Argentina quedó conmocionada tras el hallazgo de los cuerpos de Morena Verri (20 años), Brenda Del Castillo (20) y Lara Morena Gutiérrez (15), tres jóvenes que habían desaparecido el viernes 19 de septiembre y cuyos asesinatos fueron transmitidos en vivo a través de redes sociales.
Las víctimas fueron encontradas enterradas en una vivienda de Florencio Varela, al sur del conurbano bonaerense, luego de permanecer cinco días desaparecidas. La investigación apunta a un crimen ligado al narcotráfico y al crimen organizado, ejecutado con extrema violencia como forma de castigo.
El ministro de Seguridad de la Provincia de Buenos Aires, Javier Alonso, informó que las jóvenes —dedicadas al trabajo sexual— subieron voluntariamente a una camioneta blanca en el barrio La Tablada, engañadas con la promesa de asistir a un evento. Una cámara de seguridad registró el momento. Horas más tarde, el vehículo apareció incendiado.

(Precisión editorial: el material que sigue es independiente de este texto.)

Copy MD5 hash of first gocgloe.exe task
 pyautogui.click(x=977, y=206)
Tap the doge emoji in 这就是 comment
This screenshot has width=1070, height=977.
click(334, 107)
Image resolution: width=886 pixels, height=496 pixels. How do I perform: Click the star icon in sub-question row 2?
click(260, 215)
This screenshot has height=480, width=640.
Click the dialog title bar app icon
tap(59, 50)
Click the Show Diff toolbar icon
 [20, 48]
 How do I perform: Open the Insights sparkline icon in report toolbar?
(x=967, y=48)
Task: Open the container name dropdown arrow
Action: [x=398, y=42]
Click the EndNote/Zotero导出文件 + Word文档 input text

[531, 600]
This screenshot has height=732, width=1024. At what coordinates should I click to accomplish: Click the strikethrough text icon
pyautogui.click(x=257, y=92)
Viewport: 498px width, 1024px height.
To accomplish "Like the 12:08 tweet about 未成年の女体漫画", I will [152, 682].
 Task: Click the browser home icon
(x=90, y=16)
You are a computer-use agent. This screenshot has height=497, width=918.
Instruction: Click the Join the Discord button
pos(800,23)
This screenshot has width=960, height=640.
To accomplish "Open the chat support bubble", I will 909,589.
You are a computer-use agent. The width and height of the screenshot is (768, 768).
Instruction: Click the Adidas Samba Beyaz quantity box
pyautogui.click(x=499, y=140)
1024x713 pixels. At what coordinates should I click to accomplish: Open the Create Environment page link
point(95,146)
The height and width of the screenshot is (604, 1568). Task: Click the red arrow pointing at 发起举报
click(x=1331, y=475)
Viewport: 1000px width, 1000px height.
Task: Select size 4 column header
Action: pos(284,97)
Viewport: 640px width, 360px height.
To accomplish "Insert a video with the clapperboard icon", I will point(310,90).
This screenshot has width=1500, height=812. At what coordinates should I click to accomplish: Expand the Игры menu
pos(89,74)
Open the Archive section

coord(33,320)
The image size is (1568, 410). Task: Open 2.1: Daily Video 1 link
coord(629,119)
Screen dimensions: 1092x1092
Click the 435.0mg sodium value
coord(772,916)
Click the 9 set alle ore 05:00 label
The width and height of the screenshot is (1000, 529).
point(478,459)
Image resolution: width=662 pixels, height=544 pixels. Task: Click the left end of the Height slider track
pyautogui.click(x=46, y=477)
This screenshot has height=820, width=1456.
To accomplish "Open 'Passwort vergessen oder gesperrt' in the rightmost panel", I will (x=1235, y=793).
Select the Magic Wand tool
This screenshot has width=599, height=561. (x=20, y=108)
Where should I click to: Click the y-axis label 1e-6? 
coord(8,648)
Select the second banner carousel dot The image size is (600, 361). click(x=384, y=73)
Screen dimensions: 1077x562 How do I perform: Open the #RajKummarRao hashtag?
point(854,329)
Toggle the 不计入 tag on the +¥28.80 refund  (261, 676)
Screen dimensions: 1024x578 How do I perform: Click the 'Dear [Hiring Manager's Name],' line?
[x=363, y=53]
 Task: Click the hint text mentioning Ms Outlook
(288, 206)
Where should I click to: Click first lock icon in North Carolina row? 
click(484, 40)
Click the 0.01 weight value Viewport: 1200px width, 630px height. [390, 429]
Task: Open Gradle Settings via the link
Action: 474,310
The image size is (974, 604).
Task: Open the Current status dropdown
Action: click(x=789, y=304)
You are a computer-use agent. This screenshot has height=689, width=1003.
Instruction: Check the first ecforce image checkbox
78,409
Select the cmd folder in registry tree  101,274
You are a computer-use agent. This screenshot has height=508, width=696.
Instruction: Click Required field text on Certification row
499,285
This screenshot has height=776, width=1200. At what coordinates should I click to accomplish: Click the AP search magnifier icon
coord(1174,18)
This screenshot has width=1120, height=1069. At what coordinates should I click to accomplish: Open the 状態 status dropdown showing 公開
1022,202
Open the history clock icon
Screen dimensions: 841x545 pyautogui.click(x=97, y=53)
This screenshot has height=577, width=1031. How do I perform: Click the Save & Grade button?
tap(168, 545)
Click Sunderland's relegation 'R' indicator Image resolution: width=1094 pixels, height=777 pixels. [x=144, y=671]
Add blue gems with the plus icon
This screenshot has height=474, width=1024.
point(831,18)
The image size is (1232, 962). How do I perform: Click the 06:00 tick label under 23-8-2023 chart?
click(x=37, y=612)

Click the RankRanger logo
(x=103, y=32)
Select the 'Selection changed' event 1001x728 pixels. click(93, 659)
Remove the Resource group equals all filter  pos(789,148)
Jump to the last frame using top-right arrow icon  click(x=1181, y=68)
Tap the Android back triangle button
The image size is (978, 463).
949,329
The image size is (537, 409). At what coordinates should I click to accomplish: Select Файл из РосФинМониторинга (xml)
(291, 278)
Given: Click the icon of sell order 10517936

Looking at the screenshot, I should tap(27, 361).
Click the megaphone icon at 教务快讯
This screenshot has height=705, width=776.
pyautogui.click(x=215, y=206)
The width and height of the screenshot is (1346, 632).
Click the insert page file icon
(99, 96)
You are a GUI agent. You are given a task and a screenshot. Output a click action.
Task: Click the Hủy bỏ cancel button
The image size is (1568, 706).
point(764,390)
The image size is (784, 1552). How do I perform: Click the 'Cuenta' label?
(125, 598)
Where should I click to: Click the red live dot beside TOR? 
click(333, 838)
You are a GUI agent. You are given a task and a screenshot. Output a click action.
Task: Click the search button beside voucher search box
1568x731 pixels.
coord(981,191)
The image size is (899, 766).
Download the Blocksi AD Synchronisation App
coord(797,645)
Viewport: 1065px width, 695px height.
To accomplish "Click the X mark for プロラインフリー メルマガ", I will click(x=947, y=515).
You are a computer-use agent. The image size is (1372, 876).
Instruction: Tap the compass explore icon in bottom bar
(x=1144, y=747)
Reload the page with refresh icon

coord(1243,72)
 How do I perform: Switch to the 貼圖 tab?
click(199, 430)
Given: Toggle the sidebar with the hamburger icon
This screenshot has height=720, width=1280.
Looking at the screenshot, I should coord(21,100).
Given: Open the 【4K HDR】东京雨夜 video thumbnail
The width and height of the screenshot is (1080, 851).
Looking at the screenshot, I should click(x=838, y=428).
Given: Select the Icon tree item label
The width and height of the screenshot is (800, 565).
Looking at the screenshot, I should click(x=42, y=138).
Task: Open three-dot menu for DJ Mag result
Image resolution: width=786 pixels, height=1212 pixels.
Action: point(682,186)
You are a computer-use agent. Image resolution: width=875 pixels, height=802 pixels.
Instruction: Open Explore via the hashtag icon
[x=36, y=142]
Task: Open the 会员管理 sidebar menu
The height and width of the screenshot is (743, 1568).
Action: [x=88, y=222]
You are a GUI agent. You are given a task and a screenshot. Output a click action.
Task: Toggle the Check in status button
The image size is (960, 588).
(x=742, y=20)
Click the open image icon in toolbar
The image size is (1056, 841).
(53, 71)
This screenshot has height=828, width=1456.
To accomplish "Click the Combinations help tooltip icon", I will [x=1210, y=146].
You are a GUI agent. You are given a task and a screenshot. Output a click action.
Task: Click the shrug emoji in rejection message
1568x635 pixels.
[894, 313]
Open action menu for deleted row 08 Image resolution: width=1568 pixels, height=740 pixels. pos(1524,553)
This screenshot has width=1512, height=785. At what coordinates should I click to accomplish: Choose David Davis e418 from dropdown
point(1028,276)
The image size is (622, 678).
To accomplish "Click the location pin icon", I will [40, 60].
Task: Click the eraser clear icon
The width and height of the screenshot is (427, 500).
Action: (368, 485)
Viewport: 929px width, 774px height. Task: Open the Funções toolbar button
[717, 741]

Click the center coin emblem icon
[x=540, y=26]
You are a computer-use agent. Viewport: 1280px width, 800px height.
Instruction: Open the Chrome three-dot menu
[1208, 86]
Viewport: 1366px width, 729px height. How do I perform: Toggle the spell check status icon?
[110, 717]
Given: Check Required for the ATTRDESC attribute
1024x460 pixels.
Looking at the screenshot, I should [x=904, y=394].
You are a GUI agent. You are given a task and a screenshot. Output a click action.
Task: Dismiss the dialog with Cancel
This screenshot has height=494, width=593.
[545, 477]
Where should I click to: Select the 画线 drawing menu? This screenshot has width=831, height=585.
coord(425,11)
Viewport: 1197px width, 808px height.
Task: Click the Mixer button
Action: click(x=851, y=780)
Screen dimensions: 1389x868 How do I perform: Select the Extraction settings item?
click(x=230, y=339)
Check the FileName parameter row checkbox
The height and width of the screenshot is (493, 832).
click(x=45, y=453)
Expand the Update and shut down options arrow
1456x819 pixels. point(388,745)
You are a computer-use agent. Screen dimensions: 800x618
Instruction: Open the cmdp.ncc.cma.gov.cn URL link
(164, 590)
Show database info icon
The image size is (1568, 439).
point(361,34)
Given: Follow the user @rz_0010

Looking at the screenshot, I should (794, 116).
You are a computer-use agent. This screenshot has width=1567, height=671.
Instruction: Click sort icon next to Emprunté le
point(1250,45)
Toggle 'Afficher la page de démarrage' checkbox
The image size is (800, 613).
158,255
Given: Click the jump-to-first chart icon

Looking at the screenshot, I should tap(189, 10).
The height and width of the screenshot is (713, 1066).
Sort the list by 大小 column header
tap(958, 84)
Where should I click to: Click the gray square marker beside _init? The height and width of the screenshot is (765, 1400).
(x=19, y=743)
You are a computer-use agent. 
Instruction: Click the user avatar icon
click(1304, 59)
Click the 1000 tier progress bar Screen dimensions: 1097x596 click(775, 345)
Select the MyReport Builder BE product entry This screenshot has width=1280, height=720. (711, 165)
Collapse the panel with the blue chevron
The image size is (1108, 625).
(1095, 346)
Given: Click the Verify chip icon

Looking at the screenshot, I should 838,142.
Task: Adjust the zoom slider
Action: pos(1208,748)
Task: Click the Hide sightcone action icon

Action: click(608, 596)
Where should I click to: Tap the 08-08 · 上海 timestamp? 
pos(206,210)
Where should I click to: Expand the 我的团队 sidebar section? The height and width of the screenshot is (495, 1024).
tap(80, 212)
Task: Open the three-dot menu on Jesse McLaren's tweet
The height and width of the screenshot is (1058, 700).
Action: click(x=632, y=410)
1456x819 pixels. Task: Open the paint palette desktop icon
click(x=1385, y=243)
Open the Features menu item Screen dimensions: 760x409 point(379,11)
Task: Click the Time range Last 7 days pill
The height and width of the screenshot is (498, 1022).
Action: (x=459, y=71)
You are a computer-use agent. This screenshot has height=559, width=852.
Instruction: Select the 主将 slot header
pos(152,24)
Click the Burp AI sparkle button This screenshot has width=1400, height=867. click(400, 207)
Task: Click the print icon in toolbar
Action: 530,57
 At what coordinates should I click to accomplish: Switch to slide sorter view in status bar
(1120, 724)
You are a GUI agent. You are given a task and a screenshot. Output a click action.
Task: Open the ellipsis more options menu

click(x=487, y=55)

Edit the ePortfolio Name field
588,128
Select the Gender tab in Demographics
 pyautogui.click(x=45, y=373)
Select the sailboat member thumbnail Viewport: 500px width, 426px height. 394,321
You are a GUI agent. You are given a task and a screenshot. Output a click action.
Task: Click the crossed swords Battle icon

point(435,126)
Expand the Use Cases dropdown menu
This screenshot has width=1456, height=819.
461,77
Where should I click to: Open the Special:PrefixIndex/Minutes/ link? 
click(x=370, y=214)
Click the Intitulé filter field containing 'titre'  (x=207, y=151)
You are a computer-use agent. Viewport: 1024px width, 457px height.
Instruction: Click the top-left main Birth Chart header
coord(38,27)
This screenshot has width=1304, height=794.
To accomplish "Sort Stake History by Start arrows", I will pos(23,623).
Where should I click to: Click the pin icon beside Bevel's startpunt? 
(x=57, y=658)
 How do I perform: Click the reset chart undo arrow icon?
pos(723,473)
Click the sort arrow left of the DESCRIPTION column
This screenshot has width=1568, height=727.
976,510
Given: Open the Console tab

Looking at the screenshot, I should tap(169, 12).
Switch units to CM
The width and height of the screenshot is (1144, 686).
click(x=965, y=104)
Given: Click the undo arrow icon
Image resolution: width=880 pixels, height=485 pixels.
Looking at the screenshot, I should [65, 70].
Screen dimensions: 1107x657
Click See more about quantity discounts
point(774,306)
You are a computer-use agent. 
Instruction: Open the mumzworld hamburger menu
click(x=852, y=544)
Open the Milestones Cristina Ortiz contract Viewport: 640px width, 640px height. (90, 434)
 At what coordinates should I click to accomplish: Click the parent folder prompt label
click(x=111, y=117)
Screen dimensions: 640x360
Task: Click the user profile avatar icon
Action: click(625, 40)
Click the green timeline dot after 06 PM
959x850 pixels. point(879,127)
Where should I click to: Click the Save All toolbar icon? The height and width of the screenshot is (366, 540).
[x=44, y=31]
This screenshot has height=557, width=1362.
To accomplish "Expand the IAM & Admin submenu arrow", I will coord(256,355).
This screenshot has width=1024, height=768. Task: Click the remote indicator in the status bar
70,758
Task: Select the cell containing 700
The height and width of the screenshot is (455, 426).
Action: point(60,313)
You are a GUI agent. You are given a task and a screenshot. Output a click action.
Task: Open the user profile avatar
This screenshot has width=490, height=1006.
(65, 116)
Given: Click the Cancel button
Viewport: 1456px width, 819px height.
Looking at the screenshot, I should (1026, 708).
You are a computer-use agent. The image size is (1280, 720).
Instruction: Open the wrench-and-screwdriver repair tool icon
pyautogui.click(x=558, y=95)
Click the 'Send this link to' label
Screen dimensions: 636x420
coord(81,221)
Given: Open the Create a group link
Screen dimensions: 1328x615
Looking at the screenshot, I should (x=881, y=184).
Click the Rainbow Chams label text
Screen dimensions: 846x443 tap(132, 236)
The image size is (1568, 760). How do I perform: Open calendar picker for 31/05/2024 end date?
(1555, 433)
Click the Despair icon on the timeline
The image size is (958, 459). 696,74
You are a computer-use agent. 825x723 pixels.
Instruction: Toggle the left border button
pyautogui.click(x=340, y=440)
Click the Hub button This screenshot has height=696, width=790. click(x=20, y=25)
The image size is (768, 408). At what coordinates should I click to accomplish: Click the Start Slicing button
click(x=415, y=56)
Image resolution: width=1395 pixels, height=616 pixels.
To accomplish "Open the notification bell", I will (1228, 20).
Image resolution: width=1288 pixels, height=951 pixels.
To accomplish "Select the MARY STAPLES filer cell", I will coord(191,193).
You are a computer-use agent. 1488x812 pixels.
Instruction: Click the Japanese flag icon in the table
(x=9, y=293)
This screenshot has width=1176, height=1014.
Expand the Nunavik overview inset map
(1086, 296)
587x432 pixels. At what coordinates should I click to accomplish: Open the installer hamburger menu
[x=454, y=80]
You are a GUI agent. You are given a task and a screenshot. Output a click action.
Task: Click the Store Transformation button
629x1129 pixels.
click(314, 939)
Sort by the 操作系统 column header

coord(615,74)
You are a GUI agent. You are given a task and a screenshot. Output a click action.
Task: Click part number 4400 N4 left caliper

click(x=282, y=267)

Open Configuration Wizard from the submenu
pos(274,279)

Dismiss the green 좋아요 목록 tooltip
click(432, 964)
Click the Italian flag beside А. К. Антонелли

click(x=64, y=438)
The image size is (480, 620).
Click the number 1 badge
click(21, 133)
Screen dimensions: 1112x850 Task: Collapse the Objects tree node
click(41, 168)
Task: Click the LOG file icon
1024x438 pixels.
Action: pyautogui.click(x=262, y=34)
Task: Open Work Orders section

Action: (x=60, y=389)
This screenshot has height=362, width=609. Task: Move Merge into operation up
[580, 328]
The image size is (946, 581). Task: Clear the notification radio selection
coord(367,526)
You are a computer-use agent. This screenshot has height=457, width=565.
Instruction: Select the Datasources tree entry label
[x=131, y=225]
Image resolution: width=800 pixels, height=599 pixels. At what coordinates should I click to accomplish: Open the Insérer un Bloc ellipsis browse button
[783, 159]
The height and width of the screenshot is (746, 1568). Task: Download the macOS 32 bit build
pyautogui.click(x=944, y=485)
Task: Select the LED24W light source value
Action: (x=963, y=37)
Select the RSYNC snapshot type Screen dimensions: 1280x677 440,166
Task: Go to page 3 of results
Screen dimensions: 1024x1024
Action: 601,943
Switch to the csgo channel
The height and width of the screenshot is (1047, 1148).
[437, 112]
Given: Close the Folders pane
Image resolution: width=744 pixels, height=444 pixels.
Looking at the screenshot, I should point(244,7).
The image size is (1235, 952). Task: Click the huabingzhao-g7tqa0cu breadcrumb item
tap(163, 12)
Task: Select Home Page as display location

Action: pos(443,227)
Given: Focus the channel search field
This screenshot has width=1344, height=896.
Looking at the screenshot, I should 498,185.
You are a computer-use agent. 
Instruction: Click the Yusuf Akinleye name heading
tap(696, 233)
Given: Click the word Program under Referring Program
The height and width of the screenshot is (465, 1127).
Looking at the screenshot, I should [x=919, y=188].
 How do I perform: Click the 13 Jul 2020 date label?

#Argentina l Morena Verri, Brenda Del Castillo, de 20 años, y Lara Gutiérrez, de 15, fueron víctimas de un engaño. Les dijeron que estaban invitadas a una fiesta, pero era una trampa. Ellas abordaron una camioneta blanca, rumbo a la "fiesta" pero en realidad era para masacrarlas. https://t.co/DxXegXBIS8 pic.twitter.com/Xndmfr9n9A
— Señal Capital (@senalcapital) September 25, 2025
De acuerdo con la investigación, ese mismo viernes las víctimas fueron sometidas a torturas que culminaron en su asesinato. Lo más perturbador es que el crimen fue transmitido por Instagram Live en un grupo cerrado. Durante la transmisión, el supuesto líder criminal pronunció: “Esto es lo que le pasa al que me roba droga”.
Las autopsias preliminares revelaron la brutalidad del ataque, en particular contra Lara, de 15 años, a quien le amputaron dedos y una oreja antes de degollarla. Según Alonso, se trató de una “sesión de tortura y asesinato” con la que el capo buscaba mostrar poder.
#NiUnaMenos
En una casa de Florencio Varela, #Argentina, hallaron los cuerpos Brenda del Castillo (20), Morena Verdi (20) y Lara Morena Gutiérrez (15), reportadas como desaparecidas desde el viernes pasado. pic.twitter.com/6Cyt2mQUR0— NotiCancha (@porqueTcol) September 24, 2025
Hasta el momento, las autoridades han detenido a 12 personas vinculadas al caso y mantienen la búsqueda del presunto cabecilla, un joven de 23 años apodado “Pequeño J” o “Julito”, de nacionalidad peruana, quien operaría en la villa 21-24, entre Barracas y Nueva Pompeya.
Organizaciones feministas y de derechos humanos exigieron justicia inmediata y mayor acción del Estado frente a la violencia machista y la complicidad del crimen organizado. Marchas de repudio se realizaron en Flores y La Tablada, mientras la investigación continúa para dar con todos los responsables.